◆ Aufgabenstellung ◆
1. Erklären Sie anhand des Berichts über Marcel Schäfers Weg nach dem Schützenzug-Unglück, weshalb er sich nach der Ausbildung zum Bürokaufmann um einen neuen Ausbildungsplatz bemüht.
2. Führen Sie den Bericht über Marcel Schäfers Weg nach dem Schützenzug-Unglück im Anschluss an den Satz über das sechsmonatige Praktikum bei OBO fort.

◆ Extrahierter Text ◆

========

Menden. . Nach dem Unfall hätte das wohl niemand für möglich gehalten: Marcel Schäfer, wurde beim Schützenzug-Unglück vor fünf Jahren lebensgefährlich verletzt, seither ist er schwerbehindert. Nun hat der 23-Jährige eine berufliche Ausbildung begonnen. Seinen bisweilen steinigen Weg geht er mit Optimismus.

Am 19. Juli 2009 wird Marcels Leben quasi auf Null zurückgesetzt, als er beim Festzug lebensbedrohlich verletzt wird. Mit großer Unterstützung seiner Familie kämpft sich Marcel im Laufe vieler Monate zurück ins Leben, holt sich Stück für Stück den Alltag zurück. Sprechen lernen, laufen lernen, wieder leben lernen – alles muss Marcel sich neu aneignen. Er macht am Berufsförderungswerk Hamm eine zweijährige schulische Ausbildung zum Bürokaufmann, die er 2013 erfolgreich abschließt.

Und dann beginnt die Hängepartie. Denn er findet keine Stelle. Nur auf rund jede zehnte seiner mehr als hundert Bewerbungen bekommt er überhaupt eine Antwort. Nur Absagen. Weder bei Unternehmen noch im öffentlichen Dienst bekommt Marcel eine Chance.

„Mir macht das richtig viel Spaß“

Schließlich steht fest: Marcel wird als Bürokaufmann keine Stelle finden. Also bemüht er sich um einen neuen Ausbildungsplatz. Sein Glück: Markus Arens, Geschäftsführer bei OBO Bettermann, hat seit dem Unfall Marcels Werdegang im Blick. Er steht in Kontakt mit Marcels Stiefvater Walter Wölfl und bekommt mit, wie steinig Marcels Weg ist. Der junge Mann darf ein sechsmonatiges Praktikum bei OBO machen.

========

◆ Datenteil ◆
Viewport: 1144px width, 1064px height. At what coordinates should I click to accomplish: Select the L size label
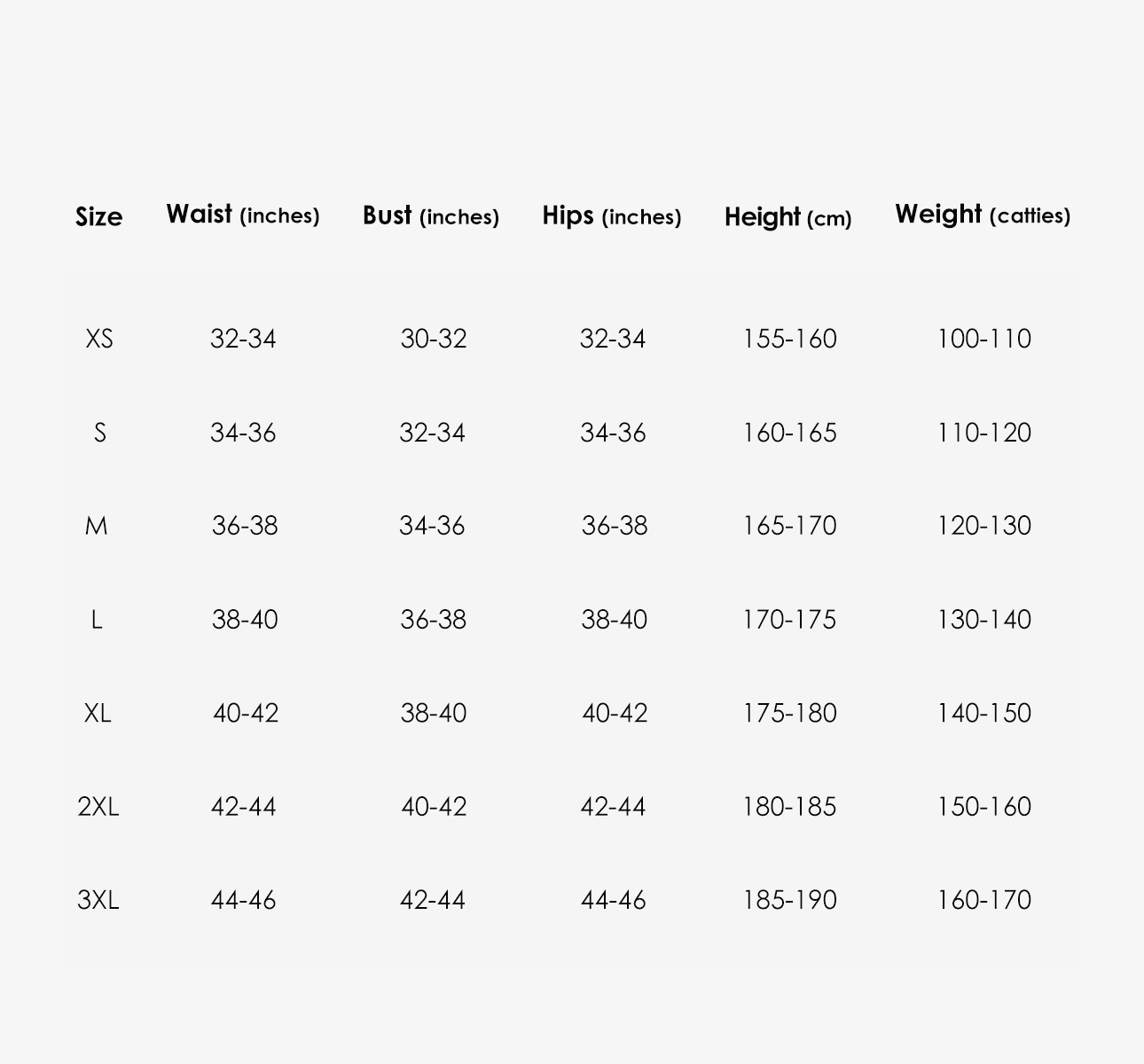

========

◆ Ergebnisse je Aufgabe ◆
1. Als Bürokaufmann findet er keine Stelle. Auf seine mehr als hundert Bewerbungen antwortet nur etwa jede zehnte Stelle überhaupt, und zwar ausschließlich mit Absagen, sowohl Unternehmen als auch der öffentliche Dienst. Als feststeht, dass er in diesem Beruf keine Anstellung bekommen wird, sucht er einen neuen Ausbildungsplatz.

2.
Er bewährt sich, nahtlos schließt sich nun seit dem 1. August die dreijährige Ausbildung zur Fachkraft für Lagerlogistik an. „Mir macht das richtig viel Spaß“, freut sich Marcel. „Ich habe eine gute Mischung aus Schreibtischarbeit und körperlicher Arbeit.“

Gleichgewicht und Motorik

Bei allen Fortschritten: Marcel hat nach wie vor Einschränkungen durch die erlittenen schweren Verletzungen. Gleichgewicht, Motorik und Konzentration bleiben seine Schwachpunkte. Seine ursprüngliche Schwerbehindertenquote von 100 Prozent beträgt immer noch 50 Prozent. Aber weder Marcel noch seine Familie hadern mit dem Schicksal. Kein „Was wäre wenn“ oder „Hätten wir doch nur“. Warum auch?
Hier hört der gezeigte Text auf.